LIH:  Mmm I understand that you have an opinion and that’s all good and well but how does it affect you what other people do and most heterosexual married couples divorce anyway so why can’t people just be with who they love and be recognised for it

JS:  So you have actually argued for marriage equality. Interesting. No one is asking YOU to change what marriage means to you are they now, just to provide equal rights to all couples.

SSE:  Not even gonna argue. But a big old YES here!!!

CH:  Are you kidding me ? No reason? How about my cousins deserve to marry the woman she fell in love with as much as I deserve to marry the man I fell in love with.

KB: We shouldn’t even have to vote. Wasting tax payers money on something that should be a given. Same sex marriages shouldn’t have even had to go through all this to be allowed. It’s the narrow minded ass’s like urself that needs to be educated. Look at the divorce rate?!?!?! All the married same sex marriages I know of are lasting longer than what most marriages last here. 100% yes for me !!!!!!

RS:  Dont agree with same sex marriage? Dont get married to someone the same sex as you! Problem solved. Not your business who loves who and how they wish to show that love.

AK: How does voting yes affect you in any negative way, if you don’t want to marry a gay person, don’t!  Don’t stop others from marrying who they want cause you’re scared of something you don’t understand

CR:  Marriage is the legal union of two people as partners in a personal relationship. That’s it! Not between a man and a woman. Between two people!  We have been socialised & conditioned (some would say brainwashed) to believe that it should only be between a man & a woman but it is not so. Maybe gays being married will actually restore marriage not destroy it, because there are plenty of heterosexuals who don’t seem to have any respect for marriage!

I’ll be saying YES!  Have a great day! 😊

JP:  What I don’t understand is how anybody can think it affects them, apart from same sex couples wanting to get married. Does not affect anybody else.

AW:  Marriage is not “our right” being man and woman. It should be the right of ANY two people who love each other and want to commit for life to each other…… I see far more same sex relationships working well them male and female ones…. go figure, we could all learn something from gay couples

When William H was accused of being discriminatory here was the response: 

CH:  Technically it is just a different opinion to yours. That doesn’t make it discriminatory.

ZF:  C, it’s not an opinion on whether or not he likes chocolate cake. It’s an opinion that encourages removing equal opportunity to people based on their sexual orientation, so yeah it is discriminatory.

And, of course, there were some comments on the ‘religious view’:

SB:  I had a Christian ceremony 11 years ago and when same sex couples can finally have the same right to that as me, it won’t change a thing.

## THINGS TO DO
1) Answer these from the comments on same-sex marriage:
(a) How many years ago did SB have a Christian ceremony?
(b) Who was accused of being discriminatory?
(c) How does CR define marriage?
2) Quote the comments on same-sex marriage from "CH:  Technically it" up to and including "change a thing.".

## DATA SUPPLIED
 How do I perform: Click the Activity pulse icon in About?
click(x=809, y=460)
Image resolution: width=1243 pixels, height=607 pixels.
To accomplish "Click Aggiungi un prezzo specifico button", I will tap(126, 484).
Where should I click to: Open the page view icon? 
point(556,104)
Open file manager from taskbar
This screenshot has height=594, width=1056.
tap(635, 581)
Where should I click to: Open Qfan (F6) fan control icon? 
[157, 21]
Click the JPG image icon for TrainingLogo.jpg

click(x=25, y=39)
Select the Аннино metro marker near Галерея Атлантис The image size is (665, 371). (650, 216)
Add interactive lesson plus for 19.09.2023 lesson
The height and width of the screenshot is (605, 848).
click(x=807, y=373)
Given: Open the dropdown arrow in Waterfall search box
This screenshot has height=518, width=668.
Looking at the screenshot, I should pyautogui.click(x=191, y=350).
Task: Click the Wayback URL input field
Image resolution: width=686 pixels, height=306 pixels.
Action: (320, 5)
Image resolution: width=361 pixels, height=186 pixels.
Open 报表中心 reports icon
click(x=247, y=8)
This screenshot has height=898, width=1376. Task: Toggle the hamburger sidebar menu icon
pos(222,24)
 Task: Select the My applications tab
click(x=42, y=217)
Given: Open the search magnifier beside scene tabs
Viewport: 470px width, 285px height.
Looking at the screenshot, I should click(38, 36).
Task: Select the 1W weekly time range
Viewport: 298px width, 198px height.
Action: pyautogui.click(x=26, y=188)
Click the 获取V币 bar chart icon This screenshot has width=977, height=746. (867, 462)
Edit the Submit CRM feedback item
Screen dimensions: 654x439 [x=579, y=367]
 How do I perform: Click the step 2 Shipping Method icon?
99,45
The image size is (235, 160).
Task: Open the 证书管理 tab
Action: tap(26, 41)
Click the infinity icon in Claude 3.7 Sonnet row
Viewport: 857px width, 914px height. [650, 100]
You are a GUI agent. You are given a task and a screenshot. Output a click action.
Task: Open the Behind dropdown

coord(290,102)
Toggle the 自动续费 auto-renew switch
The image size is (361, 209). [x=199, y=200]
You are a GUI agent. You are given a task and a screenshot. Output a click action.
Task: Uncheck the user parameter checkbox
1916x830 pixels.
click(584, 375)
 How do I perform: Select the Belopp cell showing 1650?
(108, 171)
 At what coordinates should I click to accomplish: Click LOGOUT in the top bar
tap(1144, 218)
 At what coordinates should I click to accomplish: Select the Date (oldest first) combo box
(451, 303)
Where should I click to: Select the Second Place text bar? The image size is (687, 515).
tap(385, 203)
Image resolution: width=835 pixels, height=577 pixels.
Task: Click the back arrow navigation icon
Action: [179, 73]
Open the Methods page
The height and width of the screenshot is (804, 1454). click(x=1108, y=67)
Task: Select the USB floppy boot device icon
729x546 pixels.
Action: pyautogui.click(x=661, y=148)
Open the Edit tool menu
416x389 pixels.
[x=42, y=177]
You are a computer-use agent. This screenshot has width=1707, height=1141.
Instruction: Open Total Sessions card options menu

## ANSWERS TO THE PROBLEMS
1)
(a) 11 years ago.
(b) William H.
(c) As the legal union of two people as partners in a personal relationship.

2)
CH:  Technically it is just a different opinion to yours. That doesn’t make it discriminatory.

ZF:  C, it’s not an opinion on whether or not he likes chocolate cake. It’s an opinion that encourages removing equal opportunity to people based on their sexual orientation, so yeah it is discriminatory.

And, of course, there were some comments on the ‘religious view’:

SB:  I had a Christian ceremony 11 years ago and when same sex couples can finally have the same right to that as me, it won’t change a thing.